Professor J. Michael Hittle taught history at Lawrence from 1966 until his retirement in 2001 and served as the David G. Ormsby endowed chair of history and political economy. He shared his memories of Goldgar, in the form of chapters from “the Book of Bert.”
These chapters included Bert the scholar, who was no friend of postmodernism, Bert the teacher, Bert the energetic intellectual, Bert the department member, Bert the outdoorsman, confident that art always improves on nature, Bert the friend, Bert the master and commander of the lunch table and Bert the family man.
UCLA Professor of English and Comparative Literature A. R. Braunmuller was part of Goldgar’s circle of friends and scholars in London, who, with Goldgar, researched at the British Library and frequented a nearby café for coffee and conversation.
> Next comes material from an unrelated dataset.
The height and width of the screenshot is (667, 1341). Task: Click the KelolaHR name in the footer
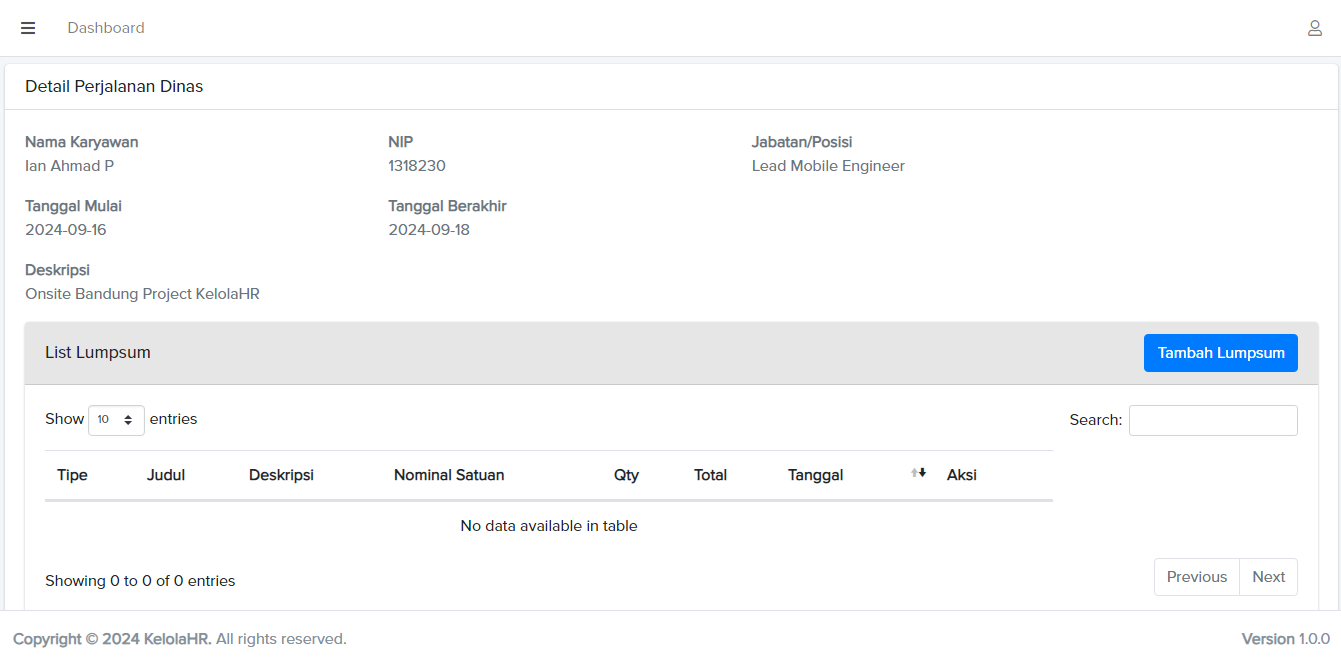point(177,639)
They met in a rare books library in the 1970s, when Braunmuller recognized Goldgar as a scholar he quoted in his dissertation. Braunmuller described Goldgar’s willingness to offer scholarly assistance, and shared stories from their coffee group.
Goldgar deeply affected countless students over the years, and was beloved for his genuine interest in their lives, willingness to listen, as well as his humor and “infallible bullshit detector” described many times throughout the service.
Lydia Howarth ’75 met Goldgar at the beginning of her senior year. Like so many of his students, Goldgar’s “perfect Southern hospitality” and kindness made her finally feel welcome and at home at Lawrence.
Richard Moser ’83 described himself as a member of the Bertonians, a “society of former curmudgeons in training, who have now achieved full standing.”
For the 50th anniversary of Goldgar’s teaching career at Lawrence, he and other alumni compiled “The Berton Anthology of Panegyrical Literature.” Moser read excerpts from this satirical tribute.
Susan Crawford ’87, currently the chief legal council for Wisconsin Governor Jim Doyle, was “scared to death” of Goldgar when she first arrived at Lawrence. “Perhaps,” she said, “it was the pointy beard, or the beret.” But then, he almost ran over her with his Honda Civic. He later apologized to her, and introduced himself, beginning their long friendship.
The memorial service captured a broad spectrum of who Goldgar was — as a father, as a teacher, as a scholar, as a colleague and as a friend. The recollections were moving and sincere, underscoring the deep void so many of us feel with his absence.
As expected, many anecdotes shared at the service, described by Warch as the “Goldgar variations,” elicited the same tears-streaming-down-cheeks laughter familiar in any of his classes.
Ben Goldgar particularly emphasized his father’s devotion to Lawrence University, and how deeply he cared for his students. He earnestly believes his father died because he couldn’t teach and write any more, as much as anything else.
Walking away from the service one thing remained clear: Goldgar will not be forgotten.